City of Jefferson v. Maddox, 42499

Decision Date30 May 1967
Docket NumberNo. 42499,No. 3,42499,3
Citation116 Ga.App. 51,156 S.E.2d 553
PartiesCITY OF JEFFERSON v. Y. D. MADDOX, Sr
CourtGeorgia Court of Appeals

Syllabus by the Court

1. A charge referring to 'fair market value * * * for consequential damages' was reversible error since it was subject

to an interpretation allowing an excessive recovery for consequential damages.

2. A question not likely to recur on another trial will not be passed upon.

3. An excerpt from the charge was not calculated to mislead the jury into awarding consequential damages in connection with the property taken in addition to consequential damages for property not taken.

4. An enumeration of error complaining of the admission of certain evidence is without merit where counsel's objection dis not raise the point he seeks to urge before this court.

5. Where the witness never answered a proffered question the overruling of counsel's objection to the question was, if error, harmless.

6. A value finding in a condemnation case will not be set aside as excessive where it is within the range of the evidence.
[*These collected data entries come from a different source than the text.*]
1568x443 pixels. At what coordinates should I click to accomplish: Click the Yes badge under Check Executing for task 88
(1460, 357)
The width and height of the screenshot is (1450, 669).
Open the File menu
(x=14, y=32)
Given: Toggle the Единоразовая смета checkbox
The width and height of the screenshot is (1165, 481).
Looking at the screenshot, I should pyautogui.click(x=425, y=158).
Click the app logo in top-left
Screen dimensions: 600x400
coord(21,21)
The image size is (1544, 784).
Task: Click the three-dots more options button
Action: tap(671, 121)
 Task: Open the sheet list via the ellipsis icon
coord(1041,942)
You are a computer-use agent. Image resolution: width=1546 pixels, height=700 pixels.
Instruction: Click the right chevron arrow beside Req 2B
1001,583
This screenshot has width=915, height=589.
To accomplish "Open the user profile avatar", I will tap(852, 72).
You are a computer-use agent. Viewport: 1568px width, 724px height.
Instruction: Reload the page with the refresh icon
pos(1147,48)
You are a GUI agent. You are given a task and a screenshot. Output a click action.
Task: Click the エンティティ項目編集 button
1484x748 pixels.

The City of Jefferson sought to condemn a certain portion of the lands of Y. D. Maddox, Sr., as well as a right of way easement over his lands, for the purpose of constructing and operating an oxidation pond on the described lands and laying and maintaining a sewerage disposal line on the easement. The return of the appraisers awarding the condemnee $3,550 was appealed to the Jackson Superior Court. The issue was tried before a jury who returned a verdict for the condemnee, awarding $5,505 damages for the land taken and $1,000 consequential damages. The condemnor filed a motion for new trial on the usual general grounds and later amended by specifying as error the admission of certain evidence and 3 excerpts from the charge. Upon the trial judge's overruling the motion for new trial, the condemnor appeals and enumerates as error the grounds of the motion for new trial.

Davis & Davidson, Jack S. Davidson, Jefferson, for appellant.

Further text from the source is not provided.